Bozma ilamında özetle ; ” somut uyuşmazlık bakımından uygulanması gereken hukuk kuralları gözetildiğinde İlk Derece Mahkemesince haksız portföy transferine dayalı cezai şart ve manevi tazminat talebinin reddine ilişkin verilen kararda bir isabetsizlik olmadığının anlaşılmasına göre bu red kararına yönelik istinaf başvurusunun HMK’nın 353/b-1 maddesi uyarınca esastan reddine ilişkin Bölge Adliye Mahkemesince kararın usul ve yasaya uygun olduğu kanısına varıldığından bu karara yönelik davacı vekilinin temyiz itirazlarının reddi gerekmiştir. Cezai şart yönünden taraflar arasındaki sözleşmede rekabet yasağının geçerli olacağı ilçe sınırlarının belirtilmediği gibi, maddede belirlenen iki yıl da Türkiye Cumhuriyeti Anayasası ile güvence altına alınan çalışma hürriyeti ilkesine aykırı olup; tarafların aralarında imzalayacakları bir sözleşme hükmü ile bu özgürlüğü ihlal anlamına gelecek herhangi bir düzenleme yapmaları mümkün olmayıp, buna göre cezai şart talebinin reddine karar verilmesi gerekirken yazılı gerekçe ile kabulü doğru olmadığından hükmün temyiz eden davalı yararına bozulması gerekmiştir.” gerekçesi ile mahkememiz hükmünü bozmuştur.
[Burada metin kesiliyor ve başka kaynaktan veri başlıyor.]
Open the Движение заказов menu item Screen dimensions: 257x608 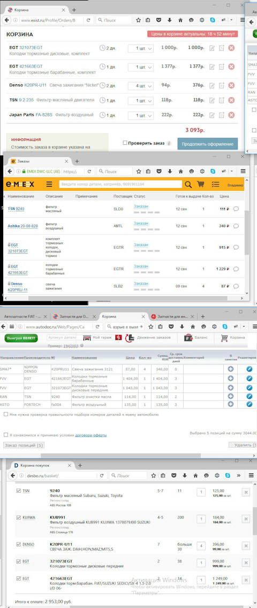click(149, 337)
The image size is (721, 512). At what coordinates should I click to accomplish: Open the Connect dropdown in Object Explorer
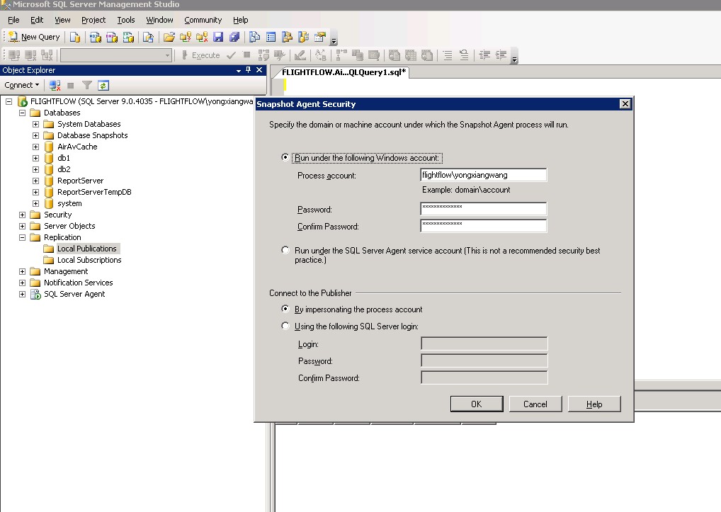(x=22, y=85)
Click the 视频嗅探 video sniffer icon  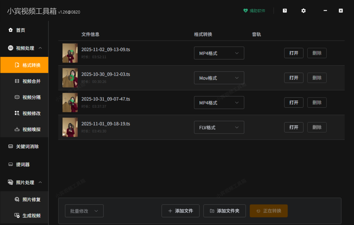tap(17, 129)
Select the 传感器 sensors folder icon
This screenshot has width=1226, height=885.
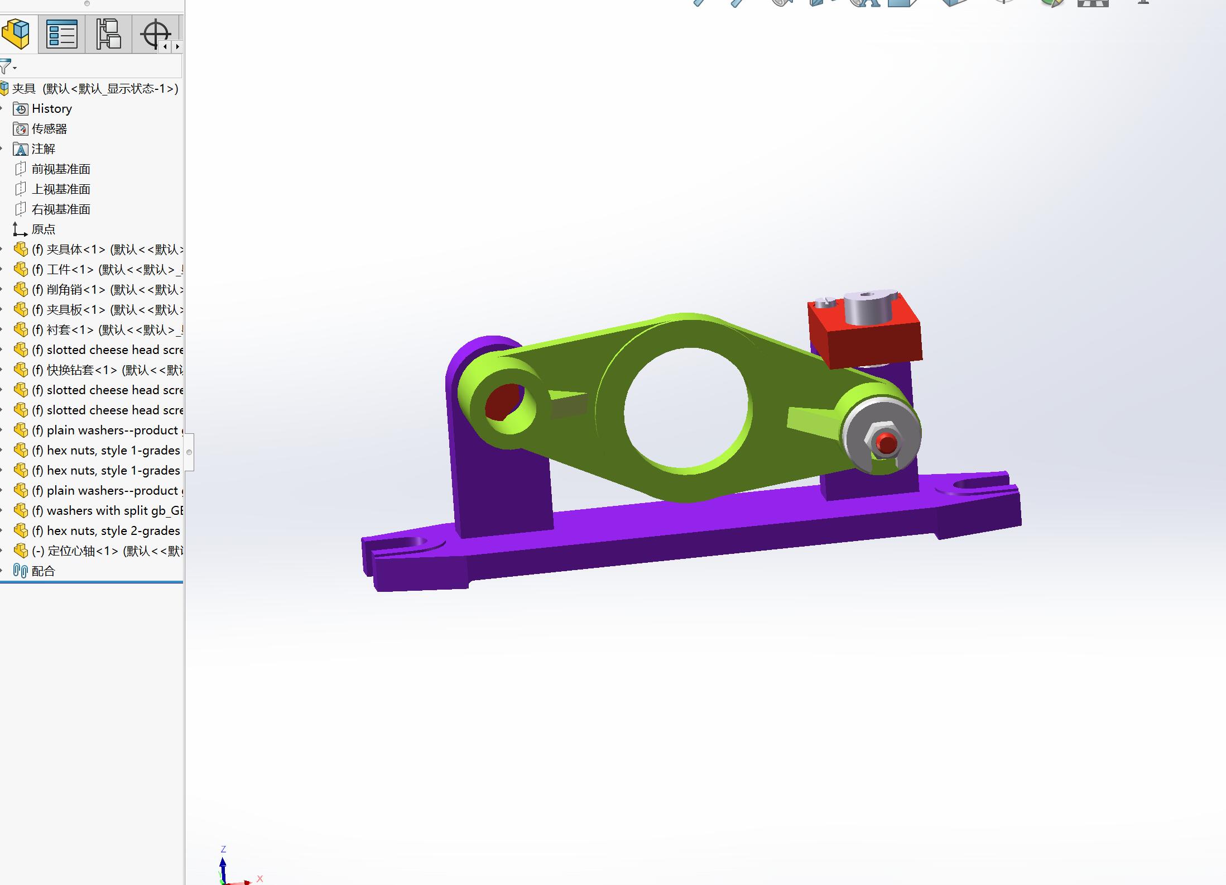click(21, 129)
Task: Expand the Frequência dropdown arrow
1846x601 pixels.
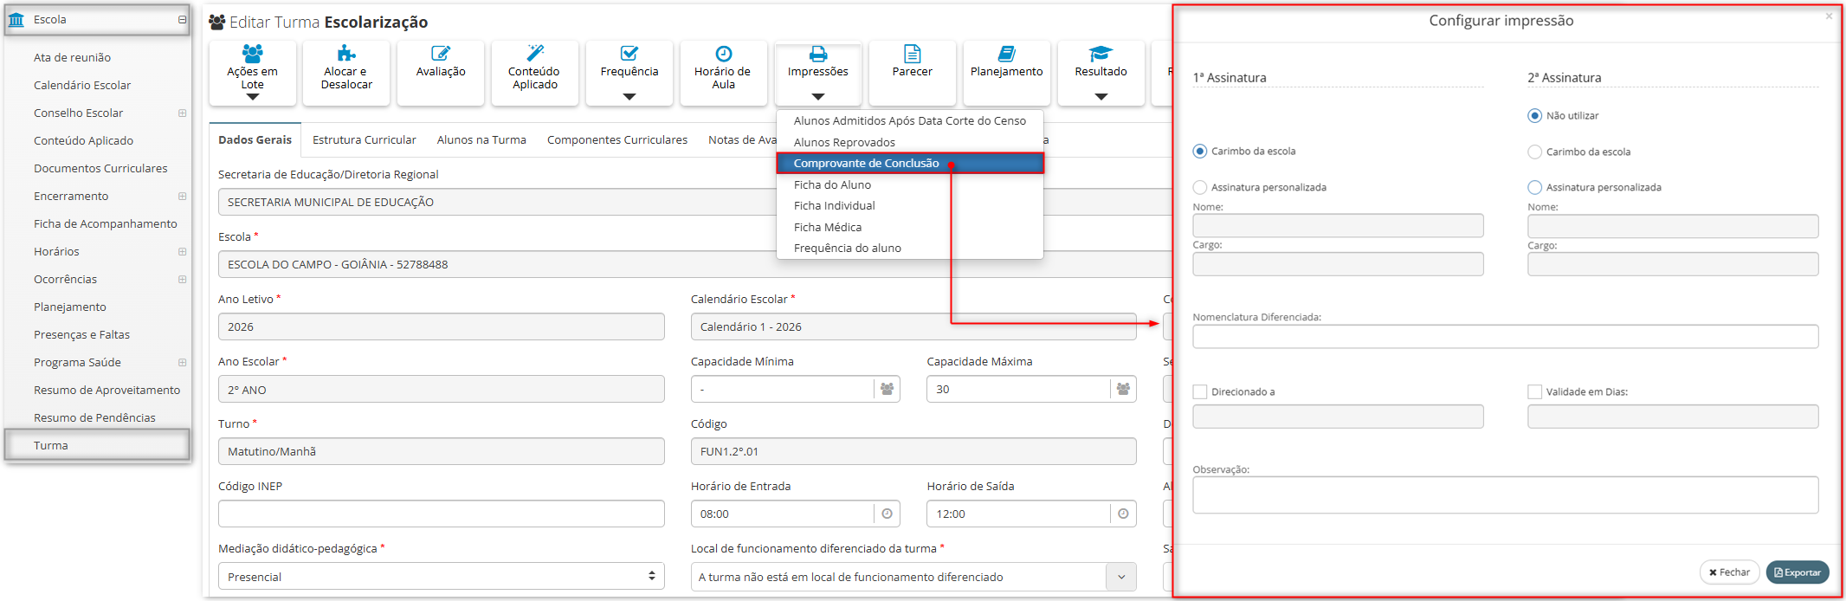Action: coord(629,96)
Mahkememizce bozma ilamına uyularak yargılamaya devam edilmiştir.
Huzurdaki dava, haksız portföy transferine dayalı cezai şart ve manevi tazminat talebinin reddine ilişkin verilen karar onaylanmış olmakla bu aşamada taraflar arasında yapılan müşteri temsilciliği sözleşmesinde yer alan rekabet yasağına ilişkin hükmün ihlal edildiği iddiasına dayalı cezai şart istemine ilişkindir.
Davacı ile davalı … arasında 02/01/2009 tarihli gayrimenkul danışmanlığı sözleşmesi akdedilmiş, sözleşme davalı tarafından … Noterliğ’nin 10/08/2009 tarih ve … yevmiye sayılı ihtarnamesi ile feshedilmiştir.
Taraflar arasında akdedilen sözleşmenin 4/9.maddesi ” İşbu sözleşmenin geçerli olduğu süre ile sözleşmenin taraflarca sona erdirilmesinden itibaren iki yıl içinde Gayrimenkul Danışmanı işbu sözleşme çerçevesinde yürüttüğü işe benzer ya da rekabet halinde … Franchise alanın işi ile bir başka şekilde bağlı işi bu sözleşmenin geçerli olduğu ilçe sınırları dahilinde yapamayacaktır. Aksi halde 20.000 USD Dolar cezai şart bedeli ödeyeceğini, cezai bedelin fahiş olmadığını şimdiden kabul ve beyan etmiştir ” hükmünü içermektedir.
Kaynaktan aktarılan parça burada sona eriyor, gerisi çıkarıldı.